As a follow-up to an interview conducted with Mark Stouse, CEO of Proof Analytics, about the “Marketing Proof Gap,” the below interview dives deeper into what causes a lot of waste in marketing spend and how the best marketers are finding ways to better measure marketing impact. For insight on what the marketing proof gap is, its causes and consequences, see here.
Whitler: In this earlier article, you talked about the Marketing Proof Gap and the consequences. What causes a lot of the waste in marketing spend?
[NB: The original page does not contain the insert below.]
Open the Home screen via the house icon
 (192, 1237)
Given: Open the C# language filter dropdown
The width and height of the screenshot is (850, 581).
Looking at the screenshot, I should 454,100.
Stouse: Most of marketing’s waste is actually created by the business. One big example of this occurs when there are funding cuts. There is tremendous waste as assets, programs and momentum are lost. Several quarters later, the business often realizes their error, and they move to increase marketing spend again. But rebuilding the programs is very expensive – like a rocket, it takes a lot of money, time and talented people to escape the “gravitational pull” of the downward momentum caused by the budget cuts and “regain orbit”. In a nutshell, you lose talent, efficacy, efficiency, and continuity.
Whitler: Why is it hard to accurately measure marketing’s impact?
Stouse: In B2C, the feedback loop is qualitative and relatively short. The Nike campaign with Colin Kaepernick is an excellent example. You can observe impact very quickly, and if that’s negative you can change it quickly. In long cycle, high cost, high risk B2B buying decisions, the risks attached to marketing efficacy are back end loaded because the feedback loop is often much longer. The analytics show that money spent on B2B marketing has 20-30x the risk of spending it on sales comp.
The other factor that makes it harder to assess marketing impact in some companies is that their marketing teams have not invest in the regular measurement of audience sentiment – awareness, confidence, and trust scores, among others. The annual or biannual “voice of the customer” doesn’t cut it. You miss too much.
Whitler: What is it that the best marketers are doing to narrow the gap?
Stouse: They are actively engaged with their C-suite to define their expectations of impact and value. They are building their tech stacks to meet those C-suite expectations first because they realize that marketing doesn’t get to decide what success looks like. The business gets to decide that. The CMOs and CCOs who are having that conversation are starting to really do well.
Whitler: What advice would you give CMOs who want to narrow the gap?
Stouse: Get real about the business value conversation. Fair or not, let your business leaders tell you what success is and how they define it. Then get serious about the data you have and run the proper analytics. If the business wants to enrich the insights, they will have to provide access to more data. This is why the CFO-CMO axis is so important, and why the right analytics act as a bridge between the two.